**** SOURCE DATA
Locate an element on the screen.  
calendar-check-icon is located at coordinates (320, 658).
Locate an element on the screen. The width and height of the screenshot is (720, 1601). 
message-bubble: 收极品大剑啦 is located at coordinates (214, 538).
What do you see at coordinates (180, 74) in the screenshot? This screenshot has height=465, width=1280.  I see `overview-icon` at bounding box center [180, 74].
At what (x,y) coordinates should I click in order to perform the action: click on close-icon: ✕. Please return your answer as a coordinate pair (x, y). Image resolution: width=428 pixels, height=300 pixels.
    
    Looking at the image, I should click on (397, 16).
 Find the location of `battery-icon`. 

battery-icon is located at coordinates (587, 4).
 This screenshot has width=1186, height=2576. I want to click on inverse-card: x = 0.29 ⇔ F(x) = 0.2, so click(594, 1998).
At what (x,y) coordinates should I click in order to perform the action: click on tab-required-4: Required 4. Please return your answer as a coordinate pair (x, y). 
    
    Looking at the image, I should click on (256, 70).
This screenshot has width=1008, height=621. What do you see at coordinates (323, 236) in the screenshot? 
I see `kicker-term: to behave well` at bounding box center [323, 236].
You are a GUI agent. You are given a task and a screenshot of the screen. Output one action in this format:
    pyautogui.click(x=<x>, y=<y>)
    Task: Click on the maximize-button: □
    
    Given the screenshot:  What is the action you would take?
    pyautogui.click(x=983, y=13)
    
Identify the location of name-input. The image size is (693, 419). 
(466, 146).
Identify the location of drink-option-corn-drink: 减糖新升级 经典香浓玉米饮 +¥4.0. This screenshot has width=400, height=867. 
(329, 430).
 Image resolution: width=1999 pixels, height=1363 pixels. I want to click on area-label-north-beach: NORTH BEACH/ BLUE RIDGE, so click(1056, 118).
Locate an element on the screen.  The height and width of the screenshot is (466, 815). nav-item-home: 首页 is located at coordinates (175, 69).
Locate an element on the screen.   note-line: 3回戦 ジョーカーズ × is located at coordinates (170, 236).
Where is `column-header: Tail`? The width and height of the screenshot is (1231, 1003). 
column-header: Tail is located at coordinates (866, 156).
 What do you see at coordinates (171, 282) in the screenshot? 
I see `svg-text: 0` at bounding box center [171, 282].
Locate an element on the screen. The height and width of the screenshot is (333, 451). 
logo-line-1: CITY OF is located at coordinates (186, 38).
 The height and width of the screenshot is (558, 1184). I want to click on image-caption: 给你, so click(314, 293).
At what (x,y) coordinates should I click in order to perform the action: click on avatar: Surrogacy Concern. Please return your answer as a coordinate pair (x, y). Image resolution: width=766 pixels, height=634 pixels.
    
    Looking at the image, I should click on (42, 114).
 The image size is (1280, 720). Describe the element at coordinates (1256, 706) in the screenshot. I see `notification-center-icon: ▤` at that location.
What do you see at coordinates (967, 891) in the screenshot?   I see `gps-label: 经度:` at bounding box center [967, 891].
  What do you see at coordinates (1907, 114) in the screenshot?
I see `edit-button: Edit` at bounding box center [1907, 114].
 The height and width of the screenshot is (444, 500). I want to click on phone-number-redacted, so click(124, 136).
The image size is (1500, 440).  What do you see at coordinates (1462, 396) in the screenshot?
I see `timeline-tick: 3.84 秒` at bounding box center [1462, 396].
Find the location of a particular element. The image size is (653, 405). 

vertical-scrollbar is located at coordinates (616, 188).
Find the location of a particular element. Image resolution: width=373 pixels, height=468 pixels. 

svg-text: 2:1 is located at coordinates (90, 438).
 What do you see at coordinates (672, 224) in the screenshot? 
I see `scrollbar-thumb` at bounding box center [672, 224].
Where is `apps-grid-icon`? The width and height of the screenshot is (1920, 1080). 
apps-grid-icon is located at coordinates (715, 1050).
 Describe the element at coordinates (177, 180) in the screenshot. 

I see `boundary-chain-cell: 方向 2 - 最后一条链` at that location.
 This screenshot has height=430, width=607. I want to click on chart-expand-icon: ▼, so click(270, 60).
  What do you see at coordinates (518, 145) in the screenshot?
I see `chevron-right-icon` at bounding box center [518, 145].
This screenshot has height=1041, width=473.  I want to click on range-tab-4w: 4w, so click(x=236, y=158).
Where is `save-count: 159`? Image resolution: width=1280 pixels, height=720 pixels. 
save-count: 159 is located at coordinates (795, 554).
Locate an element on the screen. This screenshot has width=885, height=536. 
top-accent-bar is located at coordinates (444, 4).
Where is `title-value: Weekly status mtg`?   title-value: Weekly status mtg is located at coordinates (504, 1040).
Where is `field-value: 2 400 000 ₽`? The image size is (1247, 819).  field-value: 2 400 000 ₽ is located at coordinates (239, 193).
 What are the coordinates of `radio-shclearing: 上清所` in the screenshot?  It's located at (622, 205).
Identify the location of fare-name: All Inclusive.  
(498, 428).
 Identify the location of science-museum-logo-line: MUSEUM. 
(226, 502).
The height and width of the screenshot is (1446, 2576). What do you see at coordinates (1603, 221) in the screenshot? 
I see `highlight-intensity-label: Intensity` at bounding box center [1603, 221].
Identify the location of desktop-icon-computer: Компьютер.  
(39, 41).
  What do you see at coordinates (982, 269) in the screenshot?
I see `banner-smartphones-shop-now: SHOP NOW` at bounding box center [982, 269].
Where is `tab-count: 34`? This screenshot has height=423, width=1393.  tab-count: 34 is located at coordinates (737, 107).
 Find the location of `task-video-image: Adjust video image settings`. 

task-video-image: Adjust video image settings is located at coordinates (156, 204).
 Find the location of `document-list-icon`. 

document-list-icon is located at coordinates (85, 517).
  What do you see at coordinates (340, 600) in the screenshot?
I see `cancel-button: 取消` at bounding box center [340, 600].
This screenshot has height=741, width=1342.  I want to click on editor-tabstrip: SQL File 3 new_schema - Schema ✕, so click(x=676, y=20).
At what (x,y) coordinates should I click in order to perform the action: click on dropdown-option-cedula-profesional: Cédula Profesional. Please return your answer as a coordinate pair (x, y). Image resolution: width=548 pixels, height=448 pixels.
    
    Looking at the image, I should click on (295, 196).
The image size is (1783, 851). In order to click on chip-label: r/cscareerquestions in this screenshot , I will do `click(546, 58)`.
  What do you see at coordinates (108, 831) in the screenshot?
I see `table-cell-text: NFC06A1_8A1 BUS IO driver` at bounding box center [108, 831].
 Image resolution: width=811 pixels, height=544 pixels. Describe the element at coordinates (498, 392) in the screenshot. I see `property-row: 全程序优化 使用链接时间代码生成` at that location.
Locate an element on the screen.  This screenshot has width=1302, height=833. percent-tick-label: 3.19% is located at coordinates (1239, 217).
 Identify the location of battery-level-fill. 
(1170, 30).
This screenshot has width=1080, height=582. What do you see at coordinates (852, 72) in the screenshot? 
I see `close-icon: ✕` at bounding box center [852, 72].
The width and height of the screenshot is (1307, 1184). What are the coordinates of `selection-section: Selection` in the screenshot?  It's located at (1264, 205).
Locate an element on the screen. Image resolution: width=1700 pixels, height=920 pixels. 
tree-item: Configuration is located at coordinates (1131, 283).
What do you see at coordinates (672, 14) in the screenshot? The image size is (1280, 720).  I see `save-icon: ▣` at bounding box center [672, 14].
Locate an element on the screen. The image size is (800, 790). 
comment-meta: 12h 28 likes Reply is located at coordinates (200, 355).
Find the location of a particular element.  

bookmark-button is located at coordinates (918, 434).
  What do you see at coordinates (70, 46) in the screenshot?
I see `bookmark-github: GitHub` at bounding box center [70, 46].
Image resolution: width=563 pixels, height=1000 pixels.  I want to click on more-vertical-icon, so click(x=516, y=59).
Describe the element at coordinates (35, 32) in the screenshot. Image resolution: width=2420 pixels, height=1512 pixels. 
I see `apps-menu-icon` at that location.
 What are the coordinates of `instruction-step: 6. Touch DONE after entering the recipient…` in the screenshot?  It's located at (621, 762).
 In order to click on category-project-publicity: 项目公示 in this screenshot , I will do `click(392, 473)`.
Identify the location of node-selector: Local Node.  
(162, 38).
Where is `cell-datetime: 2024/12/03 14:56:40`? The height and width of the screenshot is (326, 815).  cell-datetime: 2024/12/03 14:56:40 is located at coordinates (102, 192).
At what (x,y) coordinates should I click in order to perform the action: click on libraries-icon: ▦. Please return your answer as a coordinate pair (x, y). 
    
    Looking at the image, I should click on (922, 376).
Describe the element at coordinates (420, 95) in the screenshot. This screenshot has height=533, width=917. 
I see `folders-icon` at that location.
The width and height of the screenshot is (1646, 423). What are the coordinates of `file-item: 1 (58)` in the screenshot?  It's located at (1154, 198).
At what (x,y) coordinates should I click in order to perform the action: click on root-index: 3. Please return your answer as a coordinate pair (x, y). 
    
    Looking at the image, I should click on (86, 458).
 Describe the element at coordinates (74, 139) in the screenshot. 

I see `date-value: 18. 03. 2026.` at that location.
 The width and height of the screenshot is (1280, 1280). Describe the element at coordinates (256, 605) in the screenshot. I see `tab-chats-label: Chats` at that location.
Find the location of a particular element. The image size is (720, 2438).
********
## EXERCISE
Please rewrite the data starting with the line with "Identify the location of battery-level-fill." and going on through the line with "tree-item: Configuration is", changing "screenshot" to "screen capture" and leaving everything else the same.

## REPLY
 Identify the location of battery-level-fill. 
(1170, 30).
This screen capture has width=1080, height=582. What do you see at coordinates (852, 72) in the screen capture? 
I see `close-icon: ✕` at bounding box center [852, 72].
The width and height of the screen capture is (1307, 1184). What are the coordinates of `selection-section: Selection` in the screen capture?  It's located at (1264, 205).
Locate an element on the screen. Image resolution: width=1700 pixels, height=920 pixels. 
tree-item: Configuration is located at coordinates (1131, 283).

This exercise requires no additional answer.